→ AIM OF THE EXERCISE: Arrange all of the rows below as a numbered list with blank lines omitted. Do not include the pictures.

→ TASK INPUTS:
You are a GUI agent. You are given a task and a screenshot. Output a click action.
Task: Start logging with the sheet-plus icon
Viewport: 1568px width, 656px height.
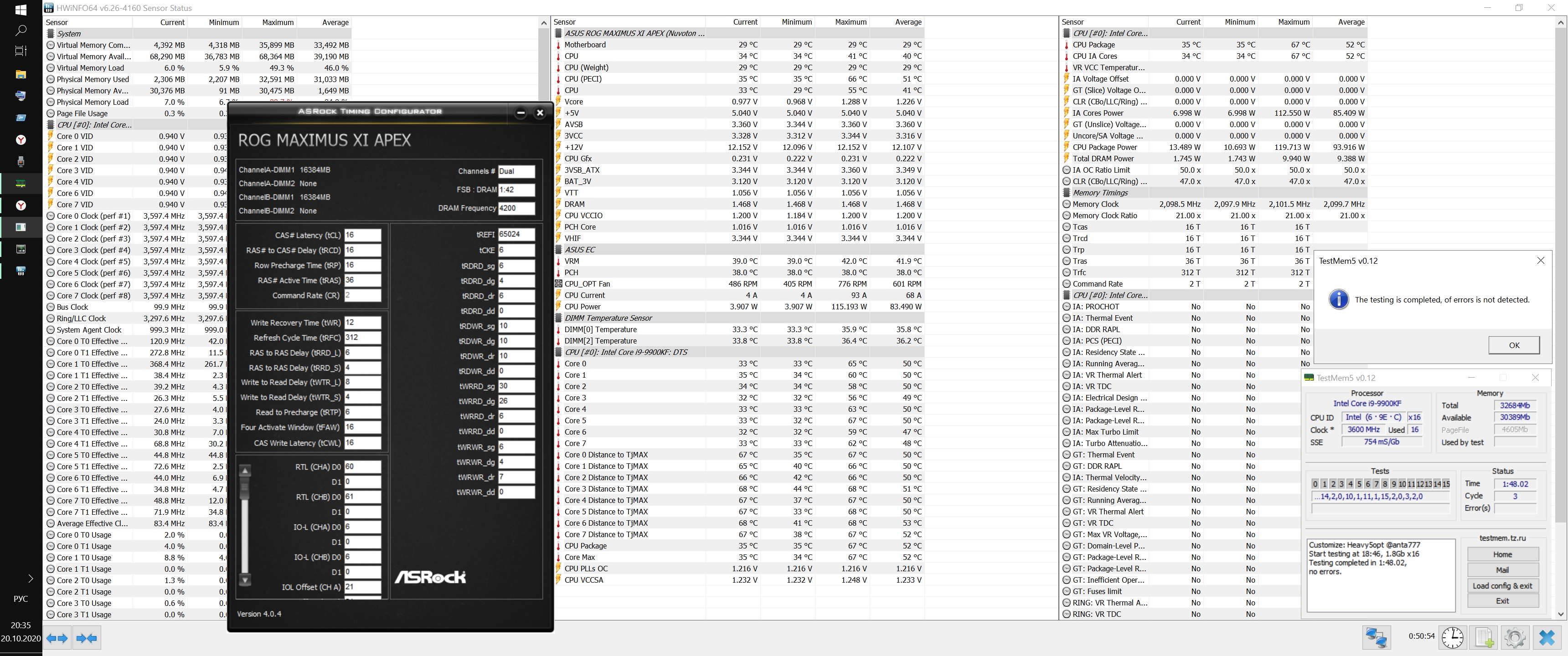tap(1483, 637)
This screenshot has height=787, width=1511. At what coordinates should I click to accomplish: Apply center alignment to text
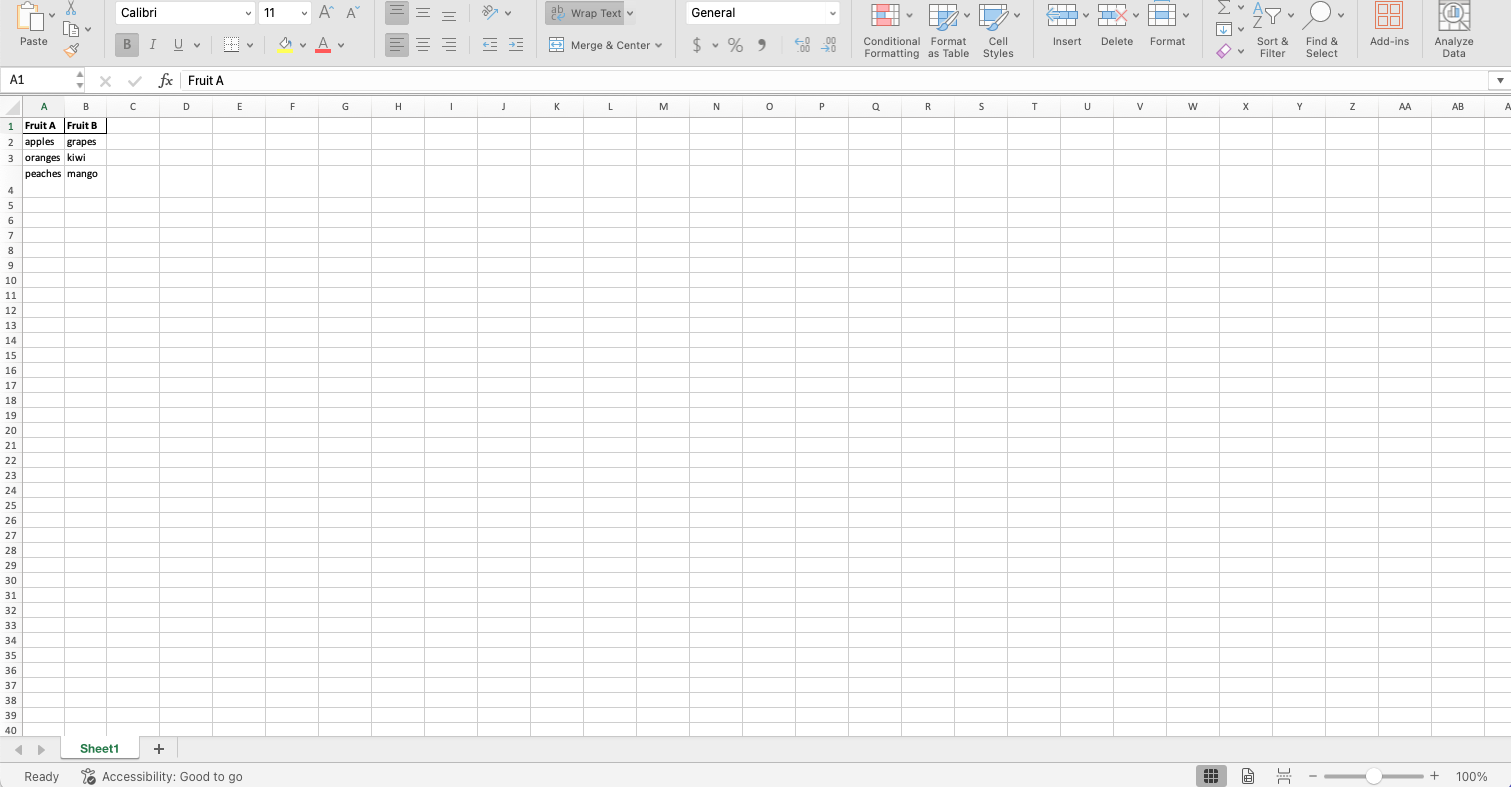coord(423,45)
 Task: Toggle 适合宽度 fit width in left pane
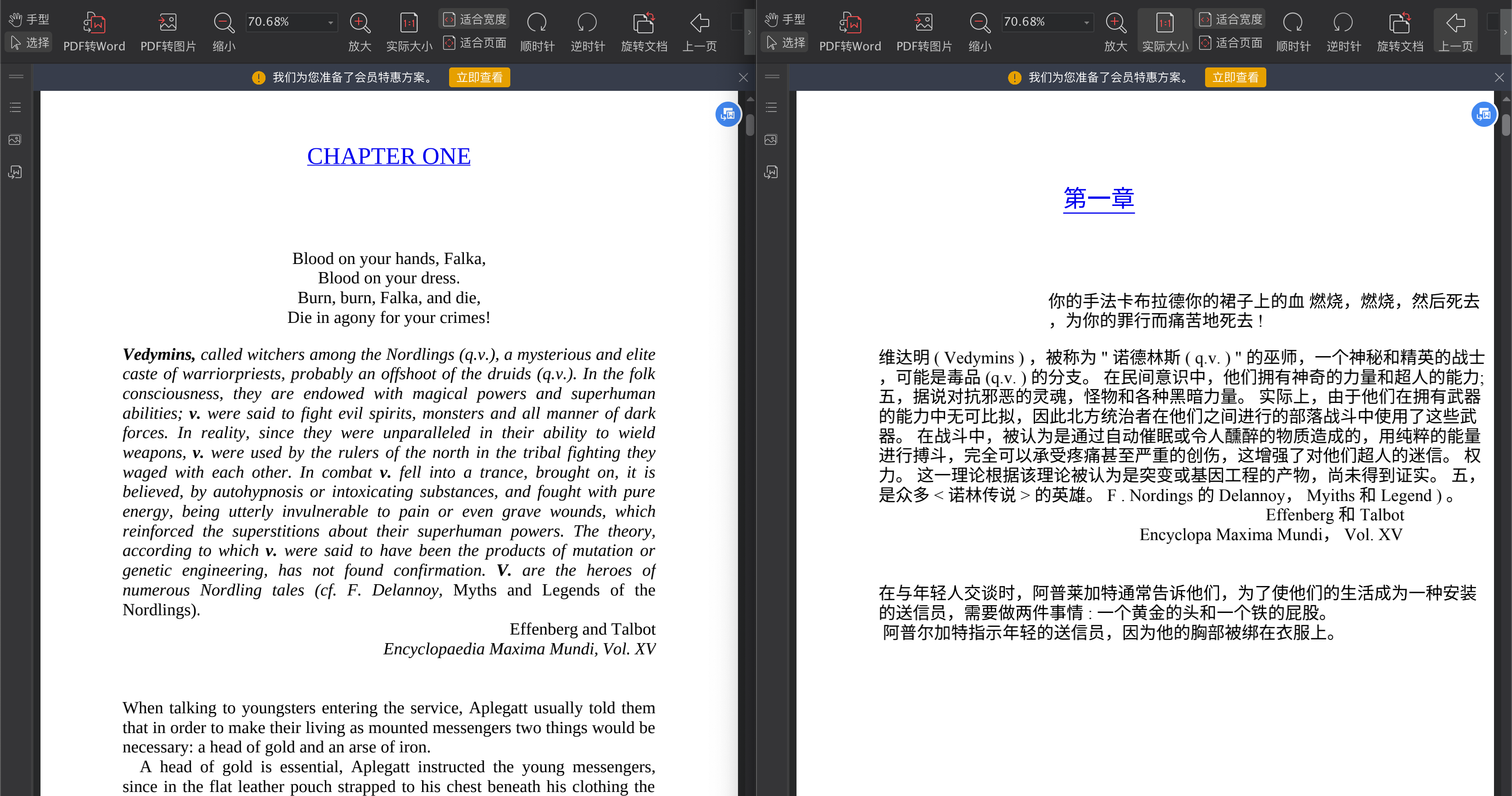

→ SOLUTION TO THE EXERCISE:
1. You are a GUI agent. You are given a task and a screenshot. Output a click action.
2. Task: Start logging with the sheet-plus icon
3. Viewport: 1568px width, 656px height.
4. tap(1483, 637)
5. This screenshot has height=787, width=1511. At what coordinates should I click to accomplish: Apply center alignment to text
6. coord(423,45)
7.  Task: Toggle 适合宽度 fit width in left pane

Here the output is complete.